Exercise: Copy out every row below word for word, leaving out the pictures.

Provided data:
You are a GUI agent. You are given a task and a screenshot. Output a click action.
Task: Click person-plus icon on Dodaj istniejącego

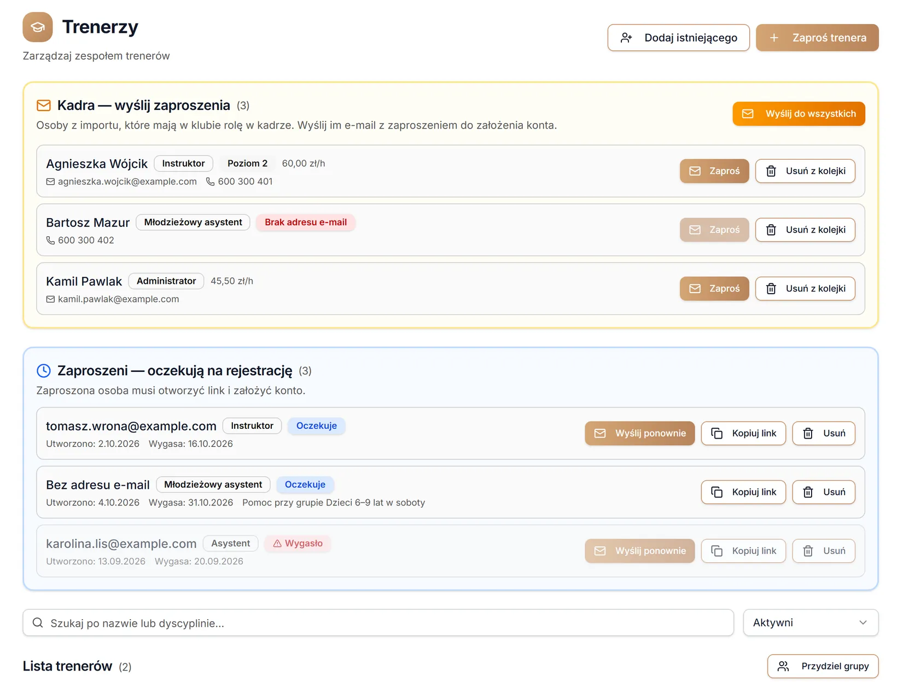[x=626, y=38]
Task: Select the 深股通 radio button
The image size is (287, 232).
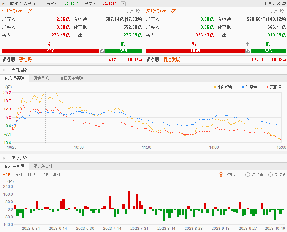Action: pos(271,175)
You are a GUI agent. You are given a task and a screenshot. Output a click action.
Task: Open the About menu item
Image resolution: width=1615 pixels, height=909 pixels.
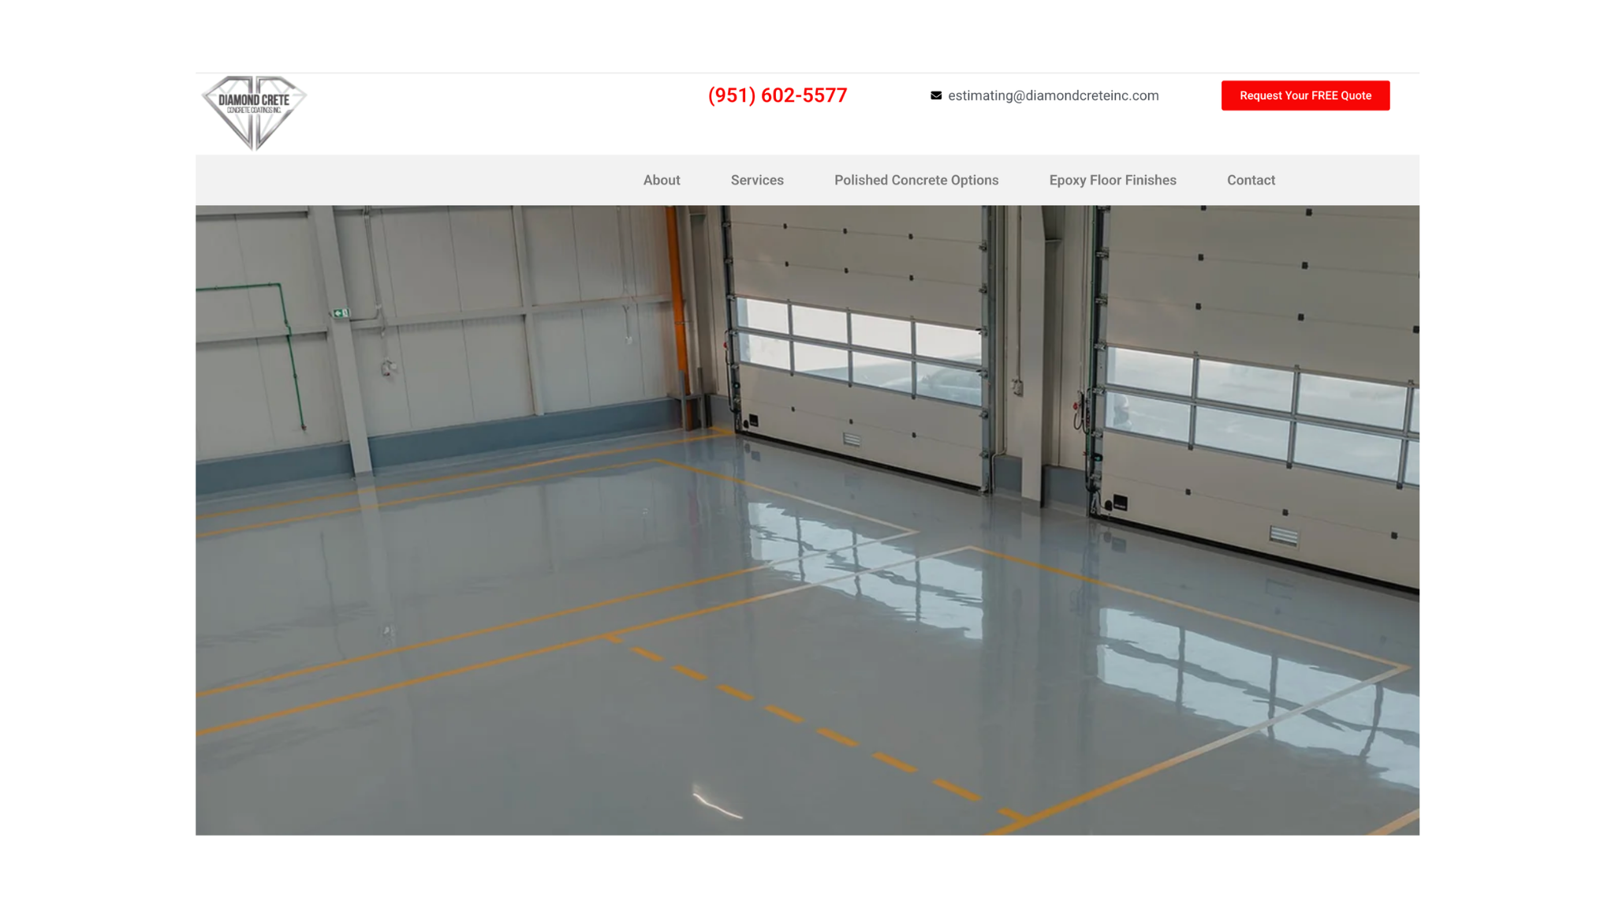[662, 180]
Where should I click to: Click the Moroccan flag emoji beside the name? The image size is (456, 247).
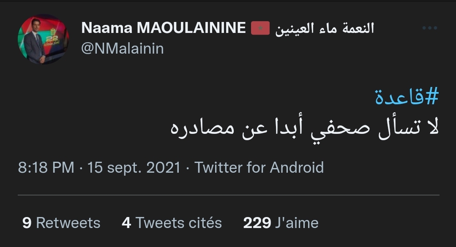[x=260, y=28]
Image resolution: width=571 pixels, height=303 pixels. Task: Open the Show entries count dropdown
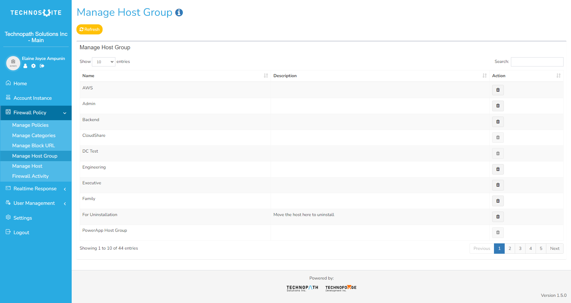(103, 62)
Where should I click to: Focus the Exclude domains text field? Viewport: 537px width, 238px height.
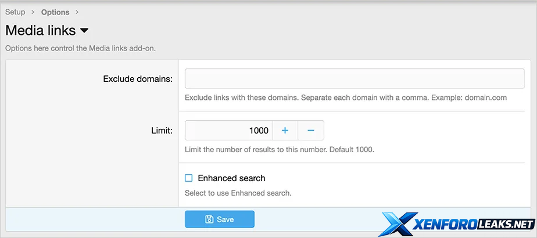(355, 78)
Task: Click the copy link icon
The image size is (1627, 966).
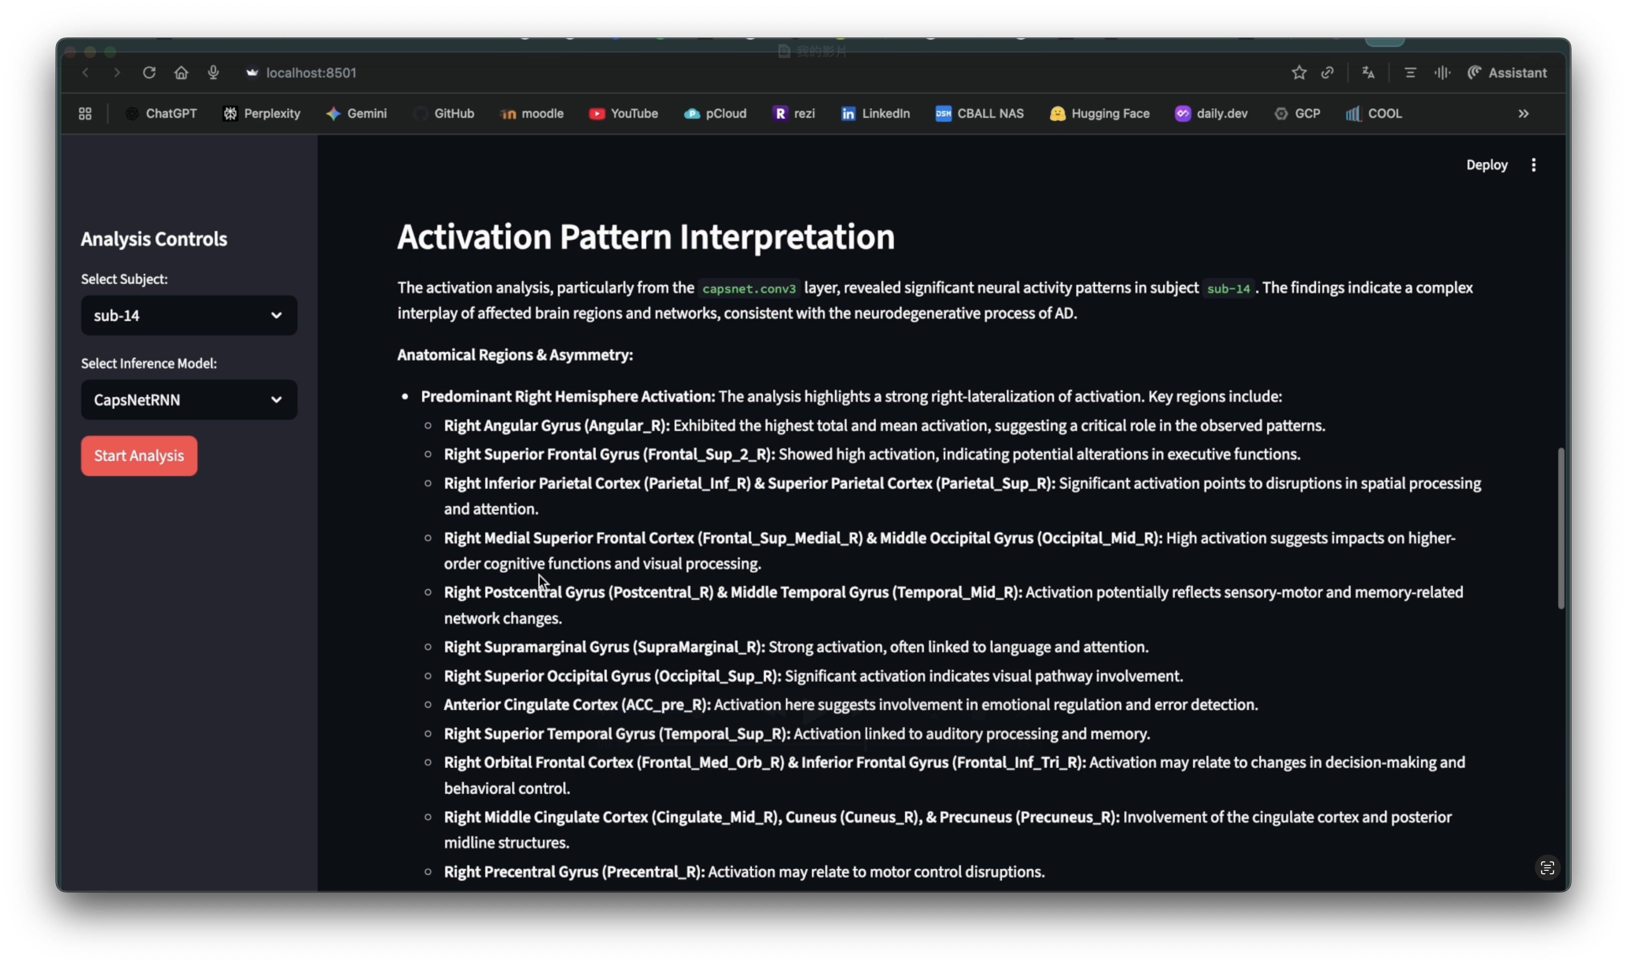Action: [x=1328, y=73]
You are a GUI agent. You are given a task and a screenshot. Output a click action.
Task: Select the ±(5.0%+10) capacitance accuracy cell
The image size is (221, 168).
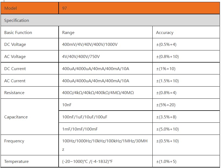tap(167, 129)
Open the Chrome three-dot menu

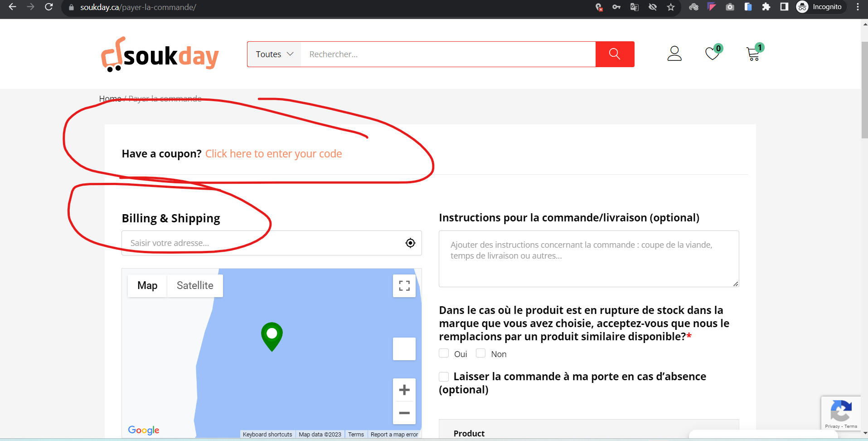[x=858, y=7]
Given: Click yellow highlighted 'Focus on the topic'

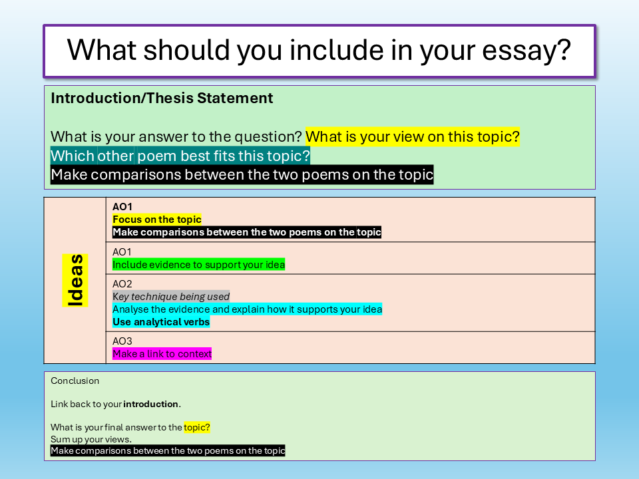Looking at the screenshot, I should pyautogui.click(x=157, y=220).
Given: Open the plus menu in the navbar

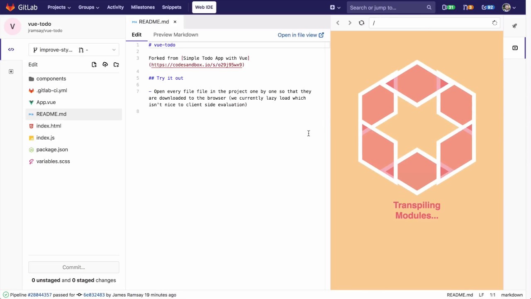Looking at the screenshot, I should pos(334,7).
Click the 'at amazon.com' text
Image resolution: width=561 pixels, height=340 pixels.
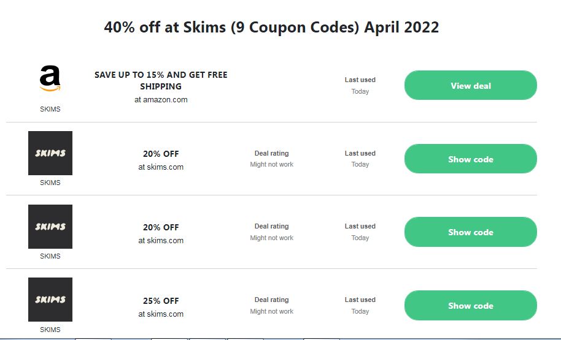pyautogui.click(x=161, y=99)
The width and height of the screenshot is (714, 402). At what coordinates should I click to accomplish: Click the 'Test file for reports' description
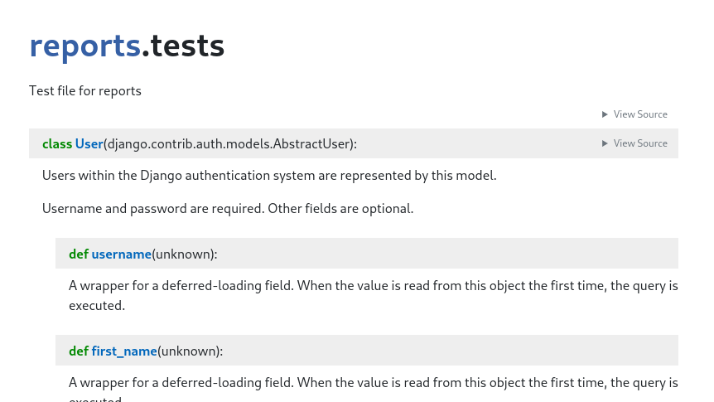[85, 90]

Output for this exercise:
You are a GUI agent. You are given a task and a screenshot. Output a click action.
Task: Click person-plus icon on Dodaj istniejącego

[x=626, y=38]
Task: Select the 深股通 radio button
The image size is (287, 232).
Action: pos(271,175)
You are a GUI agent. You are given a task and a screenshot. Output a click action.
Task: Open the About menu item
Image resolution: width=1615 pixels, height=909 pixels.
[662, 180]
Where should I click to: Click the Moroccan flag emoji beside the name? The image size is (456, 247).
[x=260, y=28]
Image resolution: width=571 pixels, height=303 pixels. Task: Open the Show entries count dropdown
(103, 62)
Where should I click to: Focus the Exclude domains text field? Viewport: 537px width, 238px height.
(355, 78)
Task: Click the copy link icon
The image size is (1627, 966).
Action: [x=1328, y=73]
You are a GUI agent. You are given a task and a screenshot. Output a click action.
Task: Select the ±(5.0%+10) capacitance accuracy cell
The image size is (221, 168).
tap(167, 129)
Open the Chrome three-dot menu

[x=858, y=7]
Given: Click yellow highlighted 'Focus on the topic'

Looking at the screenshot, I should pyautogui.click(x=157, y=220).
Given: Open the plus menu in the navbar

Looking at the screenshot, I should pos(334,7).
Click the 'at amazon.com' text
Image resolution: width=561 pixels, height=340 pixels.
pyautogui.click(x=161, y=99)
The width and height of the screenshot is (714, 402). At what coordinates should I click to accomplish: Click the 'Test file for reports' description
[85, 90]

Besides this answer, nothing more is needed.